I have just come across the concept of interest rate parity in my studies and found it very interesting. The basic form being FORWARD = SPOT[(1+domestic interest rate)/(1+foreign interest rate)] To not follow this relationship leads to an arbitrage opportunity so it should hold most of the time…so I see this as way to make a call on using what is known about interest rates to make a prediciton on where currencies will head or vise versa.
I was thinking about the general assumption that when the Fed starts raising rates the dollar will get stronger. This makes sense because essentially it will be the opposite of QE and money supply will get smaller.

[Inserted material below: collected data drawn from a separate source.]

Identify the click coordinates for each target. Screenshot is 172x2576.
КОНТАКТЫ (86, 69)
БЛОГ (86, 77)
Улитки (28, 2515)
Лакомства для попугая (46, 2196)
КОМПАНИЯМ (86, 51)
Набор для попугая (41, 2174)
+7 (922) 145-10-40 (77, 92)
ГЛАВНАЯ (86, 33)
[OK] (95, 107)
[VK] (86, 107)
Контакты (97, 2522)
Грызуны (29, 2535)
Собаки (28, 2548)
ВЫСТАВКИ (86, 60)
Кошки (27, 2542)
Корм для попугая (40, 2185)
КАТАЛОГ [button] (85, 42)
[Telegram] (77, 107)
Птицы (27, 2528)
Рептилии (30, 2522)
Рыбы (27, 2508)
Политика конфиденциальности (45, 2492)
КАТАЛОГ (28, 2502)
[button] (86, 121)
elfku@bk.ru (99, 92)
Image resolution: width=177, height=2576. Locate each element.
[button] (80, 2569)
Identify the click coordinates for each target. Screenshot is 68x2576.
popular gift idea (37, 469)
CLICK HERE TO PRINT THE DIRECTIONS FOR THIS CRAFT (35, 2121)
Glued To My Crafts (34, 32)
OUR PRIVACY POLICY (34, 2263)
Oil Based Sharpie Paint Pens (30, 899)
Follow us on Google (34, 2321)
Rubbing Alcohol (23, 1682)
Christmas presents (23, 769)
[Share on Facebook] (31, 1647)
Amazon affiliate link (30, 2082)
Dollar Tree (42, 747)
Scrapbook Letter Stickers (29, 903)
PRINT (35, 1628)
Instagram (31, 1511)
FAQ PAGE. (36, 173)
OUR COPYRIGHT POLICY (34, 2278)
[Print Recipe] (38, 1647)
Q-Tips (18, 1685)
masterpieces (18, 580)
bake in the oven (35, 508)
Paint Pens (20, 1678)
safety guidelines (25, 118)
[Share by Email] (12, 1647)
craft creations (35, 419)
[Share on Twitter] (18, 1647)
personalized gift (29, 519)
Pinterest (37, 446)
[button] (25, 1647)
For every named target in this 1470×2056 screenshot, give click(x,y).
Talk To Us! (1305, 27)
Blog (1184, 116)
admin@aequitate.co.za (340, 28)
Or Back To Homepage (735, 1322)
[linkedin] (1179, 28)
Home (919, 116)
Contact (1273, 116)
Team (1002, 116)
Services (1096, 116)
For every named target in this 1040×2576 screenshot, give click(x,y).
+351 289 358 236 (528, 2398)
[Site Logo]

HOWEVER, according to interest rate parity (lets just look at the USD/EUR situation) if we raise interest rates, the forward exchange rate should increase… that means a depreciation of the dollar??? yes?
so if there are no holes in my reasoning( if there are please fill them in because I am very curious about all this), If interest rate parity is being violated by the dollar getting stronger on a rate hike then I would want to borrow in euros and invest them in the US when rates get higher because it would be an arbitrage situation. However, if interest rate parity is expected to hold then time to short the dollar because it is about to depreciate.
I must be oversimplifying. comments?
***also note that the interest rate parity uses domestic/ foreign for the forward and spot rate AND that CFA notation is the opposite of Forex so an increase in the forward rate is the uqivalent to a depreciation of the domestic currency.